Monday, October 24, 2011

Re-working My Home– From Conservatory to Library


You have all followed the décor of my Conservatory.


My wonderful framed intaglios, (Dave hanging them just right), my crystal and mercury glass holiday decorations, landscaping the gardens beyond. But, what you may not know, is how little this room has been used over the past year.


You see I believe this is one of the most beautiful rooms in my home. I used to love to sit with my children and listen to them practice scales and new songs. But alas, homework, sports and friends have distracted them and sadly I am giving up every Mother’s fight “You need to practice your piano!” – They have moved on to other things and finally so must I.


So what to do with this room? My husband has always wished for a library. A wonderful wood paneled space to work, read and relax. So we have decided to say goodbye to the piano and hello to a new library.
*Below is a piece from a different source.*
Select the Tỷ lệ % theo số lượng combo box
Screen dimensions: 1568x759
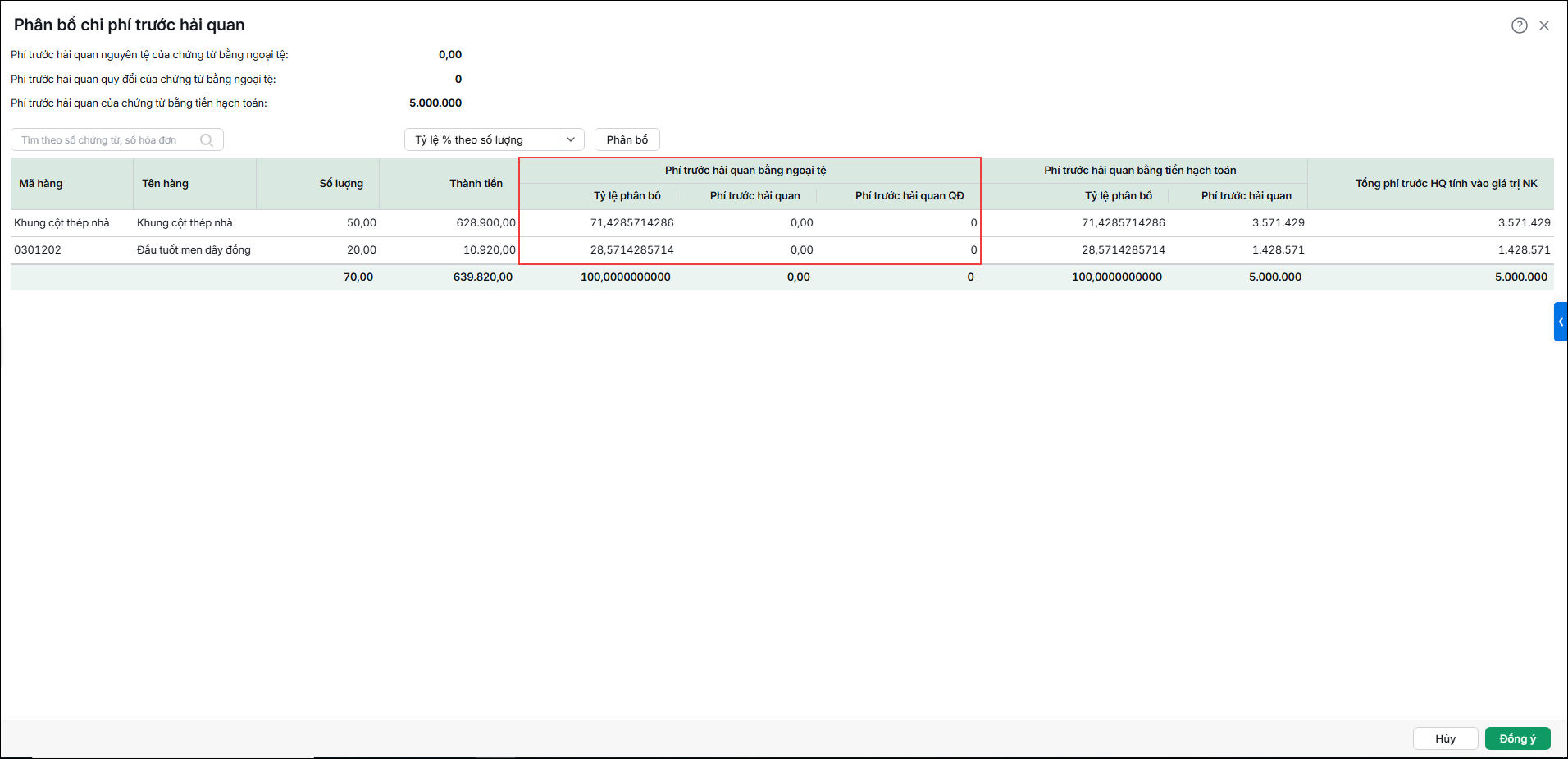[x=494, y=139]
Here are some of my inspiration photos. This is Christie Brinkley’s Great Room of her Tower Hill home. Not quite a library but I have always loved the light wood and the detailing on her crown molding. The room is beautiful, and with windows on two sides the light is similar to my Conservatory.


This has been in my files for a long time. I found this wonderful room on MLS. I adore the wood ceiling, leaded glass bookcases and glass arched door.
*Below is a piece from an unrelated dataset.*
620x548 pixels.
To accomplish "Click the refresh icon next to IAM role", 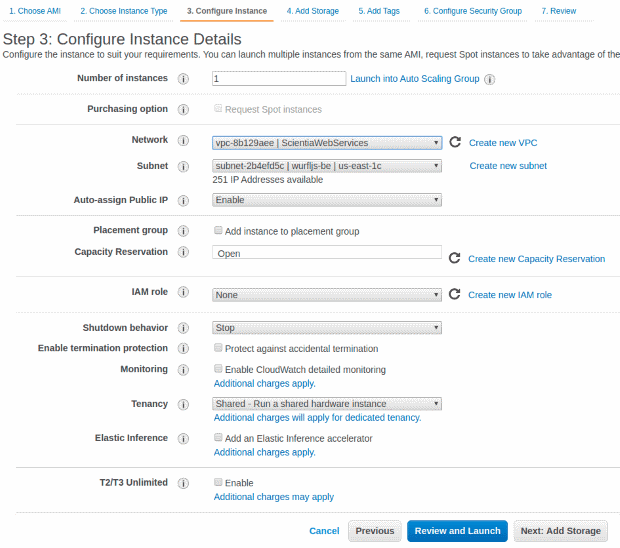I will pos(454,294).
This room, from Mrs. Howard, really shows the type of wood I want. I love the paneling, although this room has much higher ceilings and is much more grand than my smaller space.


These light tones are perfect, but I do not like so many knots in the wood. This room also from Mrs. Howard.


I am sure you remember my adoration of David Easton’s library in Aspen. This light wood is limed and then washed with grey antiquing glaze. This is interesting as my painted doors will need to be stripped and a glaze may make the new wood and the old wood much easier to match.


If you look closely you will notice I only have one wall for bookcases to the right. It is also very narrow from wall to door molding. The Conservatory is very open to the Living Room right now, so I will need to add some doors. I want to keep the light coming in and do not want to lose too much space with swinging doors. I love pocket doors but I am afraid it will close off the room too much. However, it would give me another area for more bookcases. Hmm – lots of choices to make.


These glass does are similar to what I want. They slide over themselves so I won’t lose any space, but I prefer them to have glass to the floor.


I like the arch over the bar in this library. It mimics the arches of my French doors. I wonder if my wall with the intaglios should have an bookcase with and arch.


Here is a wonderful arched window in a library just being built down the street from me. The bookcase is straight, even though the main window has an arch.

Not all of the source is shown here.